Image depicting immobilised peptides

An image derived from Lewis Martin's simulations that depicts the immobilised peptides (purple) attached to the surface of an implanted biodevice (top red) and interacting with the receptor of a cell membrane protein (brown) incorporated in the cell membrane (green bottom).

Modern medicine increasingly relies on implantable biomedical devices but their effectiveness is often limited because of unsuccessful integration with host tissue or the development of untreatable infections, necessitating replacement of the device through revision surgery.

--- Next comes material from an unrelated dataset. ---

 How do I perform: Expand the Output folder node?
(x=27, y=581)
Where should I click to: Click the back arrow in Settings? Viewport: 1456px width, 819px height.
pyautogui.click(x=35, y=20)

The team at the Applied Plasma Physics and Surface Engineering Laboratory has developed practical techniques to guide and attach peptides to surfaces; computer simulations and experiments demonstrated control of both peptide orientation and surface concentration, which can be achieved by applying an electric field like that delivered by a small household-sized battery.

The findings were published this week in Nature Communications.

Corresponding author Professor of Applied Physics and Surface Engineering Marcela Bilek said biomaterial coatings can mask the implanted devices and mimic surrounding tissue.

“The holy grail is a surface that interacts seamlessly and naturally with host tissue through biomolecular signalling,” said Professor Bilek, who is a member of the University of Sydney Nano Institute and the Charles Perkins Centre.

Robust attachment of biological molecules to the bio-device surface is required to achieve this, as enabled by unique surface modification processes developed by Professor Bilek.

“Although proteins have successfully been used in a number of applications, they don’t always survive harsh sterilisation treatments – and introduce the risk of pathogen transfer due to their production in micro-organisms,” Professor Bilek said.

Professor Bilek – together with Dr Behnam Akhavan from the School of Aerospace, Mechanical and Mechatronic Engineering and the School of Physics and lead author, PhD candidate Lewis Martin from the School of Physics – are exploring the use of short protein segments called peptides that, when strategically designed, can recapitulate the function of the protein.

Mr Martin said the team was able to tune the orientation of extremely small biomolecules (less than 10 nanometres in size) on the surface.

“We used specialised equipment to perform the experiments, but the electric fields could be applied by anyone using a home electronics kit,” he said.

Control of peptide orientation by electric field

Control of peptide orientation by electric field. Charge separation on one end of the peptide creates a dipole moment (indicated by ellipses) that aligns with the electric field and rotates the entire molecule. When the peptide makes contact with the radical-functionalized surface it becomes irreversibly anchored in this orientation.

Dr Akhavan said that assuming industry support and funding for clinical trials, improved implants could be available to patients within five years.

“The application of our approach ranges from bone-implants to cardiovascular stents and artificial blood vessels,” he said.

“For the bone implantable devices, for example, such modern bio-compatible surfaces will directly benefit patients suffering from bone fracture, osteoporosis and bone cancer.”

Because of their small size, the peptides can be produced synthetically and they are resilient during sterilisation. The main difficulty in using peptides is ensuring they are attached at appropriate densities and in orientations that effectively expose their active sites.

Using applied electric fields and buffer chemistry, the researchers discovered several new levers that control peptide attachment. Charge separation on peptides creates permanent dipole moments that can be aligned with an electric field to provide optimal orientation of the molecules and the amount of peptide immobilised can also be tuned by the electrostatic interactions when the peptides have an overall charge. 

The paper said this knowledge is being used to design strategies to create a new generation of synthetic biomolecules.

“Our findings shed light on mechanisms of biomolecule immobilisation that are extremely important for the design of synthetic peptides and biofunctionalisation of advanced implantable materials,” the paper states.